The once essential PlayStation Vita title becomes a must-play on the PlayStation 4.
The release of Gravity Rush on the PlayStation Vita may have been overlooked by many as it was exclusive to the platform. With many either not picking up Sony’s handheld or for someone like me who came into the platform late, we didn’t have the chance to experience one of the finest PlayStation title to grace the handheld.
Gravity Rush, or Gravity Daze in Japan – which best represent the game in my opinion – follows a loveable character called Kat, who one day finds herself in an amnesia state. She wakes up forgetting her memories but soon realises she’s someone special with the ability to shift gravity, allowing her to fly and manoeuvre like no one else.
The game takes place in the beautiful world of Hekseville. The incredible cel-shaded setting looks like something taken out of the worlds seen in Studio Ghibli films. The fine team at Bluepoint Games, who were responsible for Uncharted: The Nathan Drake Collection, were given the task of bringing Gravity Rush to the big screen on the PlayStation 4.
The incredible cel-shaded setting looks like something taken out of the worlds seen in Studio Ghibli films.
Gravity Rush Remaster boasts native 1080p accompanied by a very silky-smooth 60fps. Not only did the resolution get a jump, the textures and lighting in-game have been revamped to accommodate the power of the PlayStation 4.
The faster framerate also helped improved the gameplay, making it easier to navigate the world of Hekseville and solve platforming puzzles. While the game’s naturally fast as you control Kat from one point to the other, 60fps really helped me find footing and transition without any hiccups in the world, which happened during my time with the Vita version every now and again.
Bluepoint Games has also taken advantage of the DualShock 4 controller to improve the movement, making it quite tighter than the PlayStation Vita edition.

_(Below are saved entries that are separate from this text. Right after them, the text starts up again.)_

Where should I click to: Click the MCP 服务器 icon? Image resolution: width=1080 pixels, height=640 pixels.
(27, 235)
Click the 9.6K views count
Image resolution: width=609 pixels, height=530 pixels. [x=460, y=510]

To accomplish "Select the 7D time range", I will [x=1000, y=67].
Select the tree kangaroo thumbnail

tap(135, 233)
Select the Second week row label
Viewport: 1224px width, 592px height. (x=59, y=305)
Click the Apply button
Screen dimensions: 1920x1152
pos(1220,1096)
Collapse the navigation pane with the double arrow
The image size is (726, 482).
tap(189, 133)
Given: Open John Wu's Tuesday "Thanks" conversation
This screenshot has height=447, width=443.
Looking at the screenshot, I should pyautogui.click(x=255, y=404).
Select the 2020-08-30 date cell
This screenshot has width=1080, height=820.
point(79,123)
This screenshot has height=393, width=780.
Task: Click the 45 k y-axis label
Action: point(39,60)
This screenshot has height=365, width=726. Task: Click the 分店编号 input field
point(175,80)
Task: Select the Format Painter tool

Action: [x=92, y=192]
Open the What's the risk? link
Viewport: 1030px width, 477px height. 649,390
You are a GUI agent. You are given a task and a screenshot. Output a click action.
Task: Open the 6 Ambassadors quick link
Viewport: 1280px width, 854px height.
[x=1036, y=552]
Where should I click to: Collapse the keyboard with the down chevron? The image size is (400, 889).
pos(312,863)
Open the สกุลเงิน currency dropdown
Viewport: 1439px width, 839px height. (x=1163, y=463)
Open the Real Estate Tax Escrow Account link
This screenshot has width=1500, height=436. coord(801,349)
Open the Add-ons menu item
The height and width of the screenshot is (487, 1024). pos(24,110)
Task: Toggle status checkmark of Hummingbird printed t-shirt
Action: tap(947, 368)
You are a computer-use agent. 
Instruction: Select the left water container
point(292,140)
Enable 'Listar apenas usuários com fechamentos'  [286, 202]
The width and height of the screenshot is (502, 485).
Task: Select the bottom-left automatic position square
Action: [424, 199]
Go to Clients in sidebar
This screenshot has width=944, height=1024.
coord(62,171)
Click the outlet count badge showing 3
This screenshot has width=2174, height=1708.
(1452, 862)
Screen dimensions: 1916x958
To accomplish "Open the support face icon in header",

When controlling Kat, you can jump into a mid-air stance and move the camera using motion (or the stick if you hate moving your hands around) to point and navigate her to another platform or position. This felt natural on the DualShock 4 when compared to the PlayStation Vita and took no time to come to grips with.
The improved handling could also be the downfall of Gravity Rush. Yes, it’s easier to control, but could also lead to the combat being quite simple. Combat in Gravity Rush is a mixture of button mashing and using Kat’s ability to manipulate gravity. While the game is great on the PlayStation Vita for your basic button mashing combat, the transition to the PlayStation 4 feels too simple and rather bare for my liking. It feels more at home on the handheld version of the game. In saying that, the world, its characters, and traversal is certainly enough to carry the game forward.
Gravity Rush Remastered is only here for one reason, however, and that’s to gear up a bigger audience and push the momentum and hype for Gravity Rush 2 – which is coming to PlayStation 4 exclusively and not the PlayStation Vita. With Sony pulling focus away from the handheld, the most logical step was to get the game into peoples hands, and if a remaster of Gravity Rush wasn’t on the cards, the sequel would probably not have received the attention it warranted.
Gravity Rush Remastered is not just another re-release to take advantage of newer hardware. Sony is doing more with the series and it’s a release that needs to be done to garner more interest for the sequel. In saying that, Gravity Rush Remastered is an essential pick-up for those who missed the game when it was released on the PlayStation Vita. Bluepoint Games have done an awesome job bringing the game to the PlayStation 4 and it will also satisfy past players to replay the game.
A review copy was provided by PlayStation.